更新日:2018/12/07

憧れのコートハウス! 中庭のある家のメリットやデメリットとは?

住宅雑誌で見かけるおしゃれな中庭のある家。憧れる方も多いのではないでしょうか。自然光が降り注ぐ中庭のウッドデッキは、子供やペットの遊び場としても最適です。魅力たっぷりのコートハウスの知っておきたい基礎知識をご紹介します。

コートハウスとは?

コートハウスとは、中庭を取り囲んで建てられた住居のことです。外側の開口部が少なく閉じた印象を受けますが、中庭に面した内側は窓が大きく取られ、オープンで明るい空間に。外観からは想像もつかない開放感があるのが特徴です。

コートハウスは上から見ると、コの字型、ロの字型、L字型のような形をしており、中庭を中心に回遊できるような間取りになっています。

村田淳建築研究室 中海岸のコートハウス

参照:村田淳建築研究室 中海岸のコートハウス

江木のコートハウス - 株式会社下田設計設計

参照:江木のコートハウス - 株式会社下田設計設計

コートハウスのメリット

プライバシーやセキュリティを確保しやすい

外側に開口部の少ないコートハウスは、住宅密集地や交通量の激しい場所でもプライバシーを守ることができます。
通行が激しいと人の視線はどうしても気になるもの。閉ざされた外観が大きな目隠しとして役立ってくれます。不審者の侵入を防ぐなどセキュリティ面のメリットも得られるでしょう。

また、開口部が少ない箱型の家はおしゃれでモダンな印象を与えます。そんな外観も魅力のひとつです。

明るく開放感のある中庭

コートハウスの主役は何と言っても「中庭」です。中庭があることで家の中に自然光を届け、窓を開け放てば家中に気持ちの良い風が通り抜けていきます。
外に面していない中庭はプライベート感が強いので、様々な使い方ができるでしょう。

外部環境が変わっても影響を受けにくい

老朽化した建物が周囲にあると、将来建て替えなどで生活環境が変わってしまうかもしれない……という不安もありますよね。

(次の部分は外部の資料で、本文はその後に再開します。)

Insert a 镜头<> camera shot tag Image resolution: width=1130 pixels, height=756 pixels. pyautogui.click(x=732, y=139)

隣家が立て替えたら、日当たりが悪くなったといった話も珍しくはありません。
コートハウスのように中庭から採光する方法であれば、そういったケースもある程度は防ぐことができます。
また、外部に面した窓が少ないので、多少の騒音は防ぐことができるでしょう

コートハウスのデメリット

費用がかかる

コートハウスの一番の問題点は、建築するにもメンテナンスするにもコストがかかるということです。
家の外側だけでなく、家の内側にも柱や補強を多く必要とするので、どうしても多くの建築資材を使うことになります。

中庭には排水管が必要ですが、排水管のメンテナンスや、大きな窓の掃除を専門業者に依頼するケースも考えられるでしょう。

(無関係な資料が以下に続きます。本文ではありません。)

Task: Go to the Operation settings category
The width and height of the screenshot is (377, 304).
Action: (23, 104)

中庭に植栽する場合は、樹木のメンテナンスも必要に。また、余計なコストを省くためには、コートハウス建設中に植栽を完成させることが大切です。
竣工後に植栽する場合は、クレーンで吊って搬入するなど工事が大掛かりになってしまいます。

居住スペースが狭くなることも

コートハウスを建てるには、中庭の面積を十分に確保することが大切です。中庭の面積が十分でない場合、採光や通風のメリットが得られなくなってしまいます。

あるいは中庭を優先した結果、「居住スペースが思ったより狭い」という不満が出ることも。
そうならないためにも、敷地内にコートハウスを建てられるかシミュレーションを重ねることが大切です。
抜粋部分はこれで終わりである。